## GOAL OF THE EXERCISE
Exact repetition is required: output every record in full.

- - - - - - -

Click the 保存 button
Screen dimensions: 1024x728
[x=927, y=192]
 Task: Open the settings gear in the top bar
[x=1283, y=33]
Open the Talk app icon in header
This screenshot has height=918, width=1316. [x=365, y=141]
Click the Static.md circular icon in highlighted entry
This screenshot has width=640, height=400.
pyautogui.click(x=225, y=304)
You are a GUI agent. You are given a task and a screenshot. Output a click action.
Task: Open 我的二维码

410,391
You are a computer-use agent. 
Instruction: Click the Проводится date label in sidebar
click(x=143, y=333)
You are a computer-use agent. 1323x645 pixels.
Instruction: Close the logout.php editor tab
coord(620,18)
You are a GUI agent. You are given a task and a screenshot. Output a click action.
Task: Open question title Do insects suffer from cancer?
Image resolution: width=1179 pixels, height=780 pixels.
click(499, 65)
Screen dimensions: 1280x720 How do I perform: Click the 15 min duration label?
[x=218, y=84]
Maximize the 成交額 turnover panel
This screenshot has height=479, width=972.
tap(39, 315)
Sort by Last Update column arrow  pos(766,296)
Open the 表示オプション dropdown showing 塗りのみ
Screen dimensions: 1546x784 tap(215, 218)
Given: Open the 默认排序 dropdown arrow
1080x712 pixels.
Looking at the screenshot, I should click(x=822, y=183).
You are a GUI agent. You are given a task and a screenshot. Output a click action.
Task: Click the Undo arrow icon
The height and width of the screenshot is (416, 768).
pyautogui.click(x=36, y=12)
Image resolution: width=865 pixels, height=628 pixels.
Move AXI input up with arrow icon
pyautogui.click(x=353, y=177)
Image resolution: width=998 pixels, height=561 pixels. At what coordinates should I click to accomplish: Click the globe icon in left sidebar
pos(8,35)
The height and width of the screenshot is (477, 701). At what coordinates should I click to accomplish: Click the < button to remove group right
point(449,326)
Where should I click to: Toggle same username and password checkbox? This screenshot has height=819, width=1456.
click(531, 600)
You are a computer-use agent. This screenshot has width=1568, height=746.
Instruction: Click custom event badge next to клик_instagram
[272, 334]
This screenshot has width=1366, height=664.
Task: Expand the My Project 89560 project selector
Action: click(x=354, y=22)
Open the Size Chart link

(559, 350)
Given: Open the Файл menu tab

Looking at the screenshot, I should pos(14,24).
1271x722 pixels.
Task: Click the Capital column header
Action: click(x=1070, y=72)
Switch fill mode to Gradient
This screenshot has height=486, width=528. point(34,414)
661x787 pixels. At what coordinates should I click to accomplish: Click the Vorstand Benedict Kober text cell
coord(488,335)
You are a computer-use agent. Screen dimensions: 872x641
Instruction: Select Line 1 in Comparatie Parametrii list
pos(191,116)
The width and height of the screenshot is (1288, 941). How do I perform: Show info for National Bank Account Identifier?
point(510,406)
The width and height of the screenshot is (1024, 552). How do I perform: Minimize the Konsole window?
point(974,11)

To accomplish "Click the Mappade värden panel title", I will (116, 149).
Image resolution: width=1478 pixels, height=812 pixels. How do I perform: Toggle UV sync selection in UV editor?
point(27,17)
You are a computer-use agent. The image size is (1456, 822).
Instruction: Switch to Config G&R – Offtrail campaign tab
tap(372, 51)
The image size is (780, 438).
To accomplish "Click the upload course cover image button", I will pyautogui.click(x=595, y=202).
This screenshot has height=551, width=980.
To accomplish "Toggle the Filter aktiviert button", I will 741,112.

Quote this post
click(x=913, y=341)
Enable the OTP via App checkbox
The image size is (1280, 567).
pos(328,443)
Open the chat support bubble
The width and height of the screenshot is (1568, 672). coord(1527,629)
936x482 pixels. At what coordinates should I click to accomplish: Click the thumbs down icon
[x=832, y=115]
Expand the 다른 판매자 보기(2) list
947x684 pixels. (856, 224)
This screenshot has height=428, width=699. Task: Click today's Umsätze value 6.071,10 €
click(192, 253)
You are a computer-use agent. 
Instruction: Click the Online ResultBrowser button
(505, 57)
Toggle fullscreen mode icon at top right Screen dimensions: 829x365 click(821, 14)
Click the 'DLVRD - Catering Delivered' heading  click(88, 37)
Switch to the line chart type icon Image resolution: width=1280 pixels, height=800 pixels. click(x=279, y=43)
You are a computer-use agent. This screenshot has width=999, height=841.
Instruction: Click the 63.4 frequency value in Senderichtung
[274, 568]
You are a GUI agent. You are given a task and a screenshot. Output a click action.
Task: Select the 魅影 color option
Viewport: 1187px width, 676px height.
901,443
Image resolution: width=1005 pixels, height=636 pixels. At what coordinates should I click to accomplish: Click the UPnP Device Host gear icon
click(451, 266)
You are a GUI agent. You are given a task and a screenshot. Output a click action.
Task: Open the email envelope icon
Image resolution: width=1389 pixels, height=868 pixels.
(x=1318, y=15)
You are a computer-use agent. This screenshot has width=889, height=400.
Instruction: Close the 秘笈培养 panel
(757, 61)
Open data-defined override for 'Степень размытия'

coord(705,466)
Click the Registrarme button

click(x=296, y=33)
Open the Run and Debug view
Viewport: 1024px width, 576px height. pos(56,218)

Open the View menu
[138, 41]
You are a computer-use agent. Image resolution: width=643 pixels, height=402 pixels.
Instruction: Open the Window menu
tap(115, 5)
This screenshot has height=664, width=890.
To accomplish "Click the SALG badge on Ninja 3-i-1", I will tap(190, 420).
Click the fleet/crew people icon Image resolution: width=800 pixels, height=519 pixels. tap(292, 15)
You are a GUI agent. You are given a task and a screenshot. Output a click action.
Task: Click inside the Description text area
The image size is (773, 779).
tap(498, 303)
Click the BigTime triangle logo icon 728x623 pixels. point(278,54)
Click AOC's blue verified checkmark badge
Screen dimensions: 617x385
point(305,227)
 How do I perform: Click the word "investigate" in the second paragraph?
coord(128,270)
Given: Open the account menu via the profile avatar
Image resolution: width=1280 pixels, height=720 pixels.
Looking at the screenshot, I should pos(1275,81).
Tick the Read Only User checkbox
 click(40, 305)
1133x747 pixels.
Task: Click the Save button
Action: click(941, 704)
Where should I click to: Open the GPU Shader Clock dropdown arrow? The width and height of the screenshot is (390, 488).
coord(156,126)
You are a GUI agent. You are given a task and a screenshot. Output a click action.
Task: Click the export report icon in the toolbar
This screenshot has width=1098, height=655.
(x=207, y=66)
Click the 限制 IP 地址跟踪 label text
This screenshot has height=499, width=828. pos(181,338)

- - - - - - -

## ANSWER BELOW
Click the 保存 button
Screen dimensions: 1024x728
[x=927, y=192]
 Task: Open the settings gear in the top bar
[x=1283, y=33]
Open the Talk app icon in header
This screenshot has height=918, width=1316. [x=365, y=141]
Click the Static.md circular icon in highlighted entry
This screenshot has width=640, height=400.
pyautogui.click(x=225, y=304)
You are a GUI agent. You are given a task and a screenshot. Output a click action.
Task: Open 我的二维码

410,391
You are a computer-use agent. 
Instruction: Click the Проводится date label in sidebar
click(x=143, y=333)
You are a computer-use agent. 1323x645 pixels.
Instruction: Close the logout.php editor tab
coord(620,18)
You are a GUI agent. You are given a task and a screenshot. Output a click action.
Task: Open question title Do insects suffer from cancer?
Image resolution: width=1179 pixels, height=780 pixels.
click(499, 65)
Screen dimensions: 1280x720 How do I perform: Click the 15 min duration label?
[x=218, y=84]
Maximize the 成交額 turnover panel
This screenshot has height=479, width=972.
tap(39, 315)
Sort by Last Update column arrow  pos(766,296)
Open the 表示オプション dropdown showing 塗りのみ
Screen dimensions: 1546x784 tap(215, 218)
Given: Open the 默认排序 dropdown arrow
1080x712 pixels.
Looking at the screenshot, I should click(x=822, y=183).
You are a GUI agent. You are given a task and a screenshot. Output a click action.
Task: Click the Undo arrow icon
The height and width of the screenshot is (416, 768).
pyautogui.click(x=36, y=12)
Image resolution: width=865 pixels, height=628 pixels.
Move AXI input up with arrow icon
pyautogui.click(x=353, y=177)
Image resolution: width=998 pixels, height=561 pixels. At what coordinates should I click to accomplish: Click the globe icon in left sidebar
pos(8,35)
The height and width of the screenshot is (477, 701). At what coordinates should I click to accomplish: Click the < button to remove group right
point(449,326)
Where should I click to: Toggle same username and password checkbox? This screenshot has height=819, width=1456.
click(531, 600)
You are a computer-use agent. This screenshot has width=1568, height=746.
Instruction: Click custom event badge next to клик_instagram
[272, 334]
This screenshot has width=1366, height=664.
Task: Expand the My Project 89560 project selector
Action: click(x=354, y=22)
Open the Size Chart link

(559, 350)
Given: Open the Файл menu tab

Looking at the screenshot, I should pos(14,24).
1271x722 pixels.
Task: Click the Capital column header
Action: click(x=1070, y=72)
Switch fill mode to Gradient
This screenshot has height=486, width=528. point(34,414)
661x787 pixels. At what coordinates should I click to accomplish: Click the Vorstand Benedict Kober text cell
coord(488,335)
You are a computer-use agent. Screen dimensions: 872x641
Instruction: Select Line 1 in Comparatie Parametrii list
pos(191,116)
The width and height of the screenshot is (1288, 941). How do I perform: Show info for National Bank Account Identifier?
point(510,406)
The width and height of the screenshot is (1024, 552). How do I perform: Minimize the Konsole window?
point(974,11)

To accomplish "Click the Mappade värden panel title", I will (116, 149).
Image resolution: width=1478 pixels, height=812 pixels. How do I perform: Toggle UV sync selection in UV editor?
point(27,17)
You are a computer-use agent. The image size is (1456, 822).
Instruction: Switch to Config G&R – Offtrail campaign tab
tap(372, 51)
The image size is (780, 438).
To accomplish "Click the upload course cover image button", I will pyautogui.click(x=595, y=202).
This screenshot has height=551, width=980.
To accomplish "Toggle the Filter aktiviert button", I will 741,112.

Quote this post
click(x=913, y=341)
Enable the OTP via App checkbox
The image size is (1280, 567).
pos(328,443)
Open the chat support bubble
The width and height of the screenshot is (1568, 672). coord(1527,629)
936x482 pixels. At what coordinates should I click to accomplish: Click the thumbs down icon
[x=832, y=115]
Expand the 다른 판매자 보기(2) list
947x684 pixels. (856, 224)
This screenshot has height=428, width=699. Task: Click today's Umsätze value 6.071,10 €
click(192, 253)
You are a computer-use agent. 
Instruction: Click the Online ResultBrowser button
(505, 57)
Toggle fullscreen mode icon at top right Screen dimensions: 829x365 click(821, 14)
Click the 'DLVRD - Catering Delivered' heading  click(88, 37)
Switch to the line chart type icon Image resolution: width=1280 pixels, height=800 pixels. click(x=279, y=43)
You are a computer-use agent. This screenshot has width=999, height=841.
Instruction: Click the 63.4 frequency value in Senderichtung
[274, 568]
You are a GUI agent. You are given a task and a screenshot. Output a click action.
Task: Select the 魅影 color option
Viewport: 1187px width, 676px height.
901,443
Image resolution: width=1005 pixels, height=636 pixels. At what coordinates should I click to accomplish: Click the UPnP Device Host gear icon
click(451, 266)
You are a GUI agent. You are given a task and a screenshot. Output a click action.
Task: Open the email envelope icon
Image resolution: width=1389 pixels, height=868 pixels.
(x=1318, y=15)
You are a computer-use agent. This screenshot has width=889, height=400.
Instruction: Close the 秘笈培养 panel
(757, 61)
Open data-defined override for 'Степень размытия'

coord(705,466)
Click the Registrarme button

click(x=296, y=33)
Open the Run and Debug view
Viewport: 1024px width, 576px height. pos(56,218)

Open the View menu
[138, 41]
You are a computer-use agent. Image resolution: width=643 pixels, height=402 pixels.
Instruction: Open the Window menu
tap(115, 5)
This screenshot has height=664, width=890.
To accomplish "Click the SALG badge on Ninja 3-i-1", I will tap(190, 420).
Click the fleet/crew people icon Image resolution: width=800 pixels, height=519 pixels. tap(292, 15)
You are a GUI agent. You are given a task and a screenshot. Output a click action.
Task: Click inside the Description text area
The image size is (773, 779).
tap(498, 303)
Click the BigTime triangle logo icon 728x623 pixels. point(278,54)
Click AOC's blue verified checkmark badge
Screen dimensions: 617x385
point(305,227)
 How do I perform: Click the word "investigate" in the second paragraph?
coord(128,270)
Given: Open the account menu via the profile avatar
Image resolution: width=1280 pixels, height=720 pixels.
Looking at the screenshot, I should pos(1275,81).
Tick the Read Only User checkbox
 click(40, 305)
1133x747 pixels.
Task: Click the Save button
Action: click(941, 704)
Where should I click to: Open the GPU Shader Clock dropdown arrow? The width and height of the screenshot is (390, 488).
coord(156,126)
You are a GUI agent. You are given a task and a screenshot. Output a click action.
Task: Click the export report icon in the toolbar
This screenshot has width=1098, height=655.
(x=207, y=66)
Click the 限制 IP 地址跟踪 label text
This screenshot has height=499, width=828. pos(181,338)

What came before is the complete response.